Understanding Related to Architecture

savvy · February 16, 2023, 12:34am

I am trying to understand the architechture of a pretrained model (deeplabv3) trained on mxnet and am trying to implement the same on pytorch.

this is the architechture i have when I use print(model)
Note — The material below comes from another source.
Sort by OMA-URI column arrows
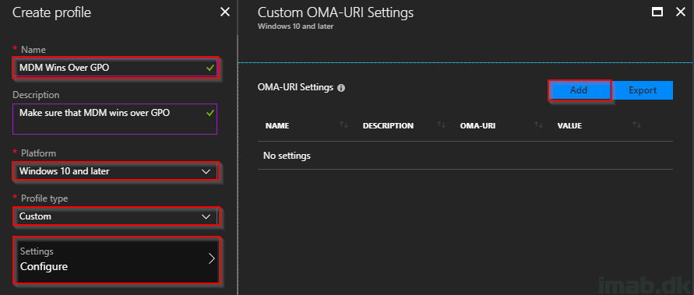Image resolution: width=694 pixels, height=295 pixels. pos(539,125)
(a lot of architecture which is similar)
(head): _DeepLabHead(
    (aspp): _ASPP(
      (concurent): HybridConcurrent(
        (0): HybridSequential(
          (0): Conv2D(2048 -> 256, kernel_size=(1, 1), stride=(1, 1), bias=False)
          (1): BatchNorm(axis=1, eps=1e-05, momentum=0.9, fix_gamma=False, use_global_stats=False, in_channels=256)
          (2): Activation(relu)
        )
        (1): HybridSequential(
          (0): Conv2D(2048 -> 256, kernel_size=(3, 3), stride=(1, 1), padding=(12, 12), dilation=(12, 12), bias=False)
          (1): BatchNorm(axis=1, eps=1e-05, momentum=0.9, fix_gamma=False, use_global_stats=False, in_channels=256)
          (2): Activation(relu)
        )
        (2): HybridSequential(
          (0): Conv2D(2048 -> 256, kernel_size=(3, 3), stride=(1, 1), padding=(24, 24), dilation=(24, 24), bias=False)
          (1): BatchNorm(axis=1, eps=1e-05, momentum=0.9, fix_gamma=False, use_global_stats=False, in_channels=256)
          (2): Activation(relu)
        )
        (3): HybridSequential(
          (0): Conv2D(2048 -> 256, kernel_size=(3, 3), stride=(1, 1), padding=(36, 36), dilation=(36, 36), bias=False)
          (1): BatchNorm(axis=1, eps=1e-05, momentum=0.9, fix_gamma=False, use_global_stats=False, in_channels=256)
          (2): Activation(relu)
        )
        (4): _AsppPooling(
          (gap): HybridSequential(
            (0): GlobalAvgPool2D(size=(1, 1), stride=(1, 1), padding=(0, 0), ceil_mode=True, global_pool=True, pool_type=avg, layout=NCHW)
            (1): Conv2D(2048 -> 256, kernel_size=(1, 1), stride=(1, 1), bias=False)
            (2): BatchNorm(axis=1, eps=1e-05, momentum=0.9, fix_gamma=False, use_global_stats=False, in_channels=256)
            (3): Activation(relu)
          )
        )
      )
      (project): HybridSequential(
        (0): Conv2D(1280 -> 256, kernel_size=(1, 1), stride=(1, 1), bias=False)
        (1): BatchNorm(axis=1, eps=1e-05, momentum=0.9, fix_gamma=False, use_global_stats=False, in_channels=256)
        (2): Activation(relu)
        (3): Dropout(p = 0.5, axes=())
      )
    )
    (block): HybridSequential(
      (0): Conv2D(256 -> 256, kernel_size=(3, 3), stride=(1, 1), padding=(1, 1), bias=False)
      (1): BatchNorm(axis=1, eps=1e-05, momentum=0.9, fix_gamma=False, use_global_stats=False, in_channels=256)
      (2): Activation(relu)
      (3): Dropout(p = 0.1, axes=())
      (4): Conv2D(256 -> 150, kernel_size=(1, 1), stride=(1, 1))
    )

// // MY QUESTION IS WITH RESPECT TO THE LINES BEFORE AND AFTER THIS COMMENT

  )
  (auxlayer): _FCNHead(
    (block): HybridSequential(
      (0): Conv2D(1024 -> 256, kernel_size=(3, 3), stride=(1, 1), padding=(1, 1), bias=False)
      (1): BatchNorm(axis=1, eps=1e-05, momentum=0.9, fix_gamma=False, use_global_stats=False, in_channels=256)
      (2): Activation(relu)
      (3): Dropout(p = 0.1, axes=())
      (4): Conv2D(256 -> 150, kernel_size=(1, 1), stride=(1, 1))
    )
  )
)

Please find the (//) Comment in the code.
I am able to create the model up until before the comment. I am a little confused as to why and how from 150 channels I must create a conv2D with 1024 channels as input (_FCNHead?): The above architecture chart is produced by mxnet and not pytorch.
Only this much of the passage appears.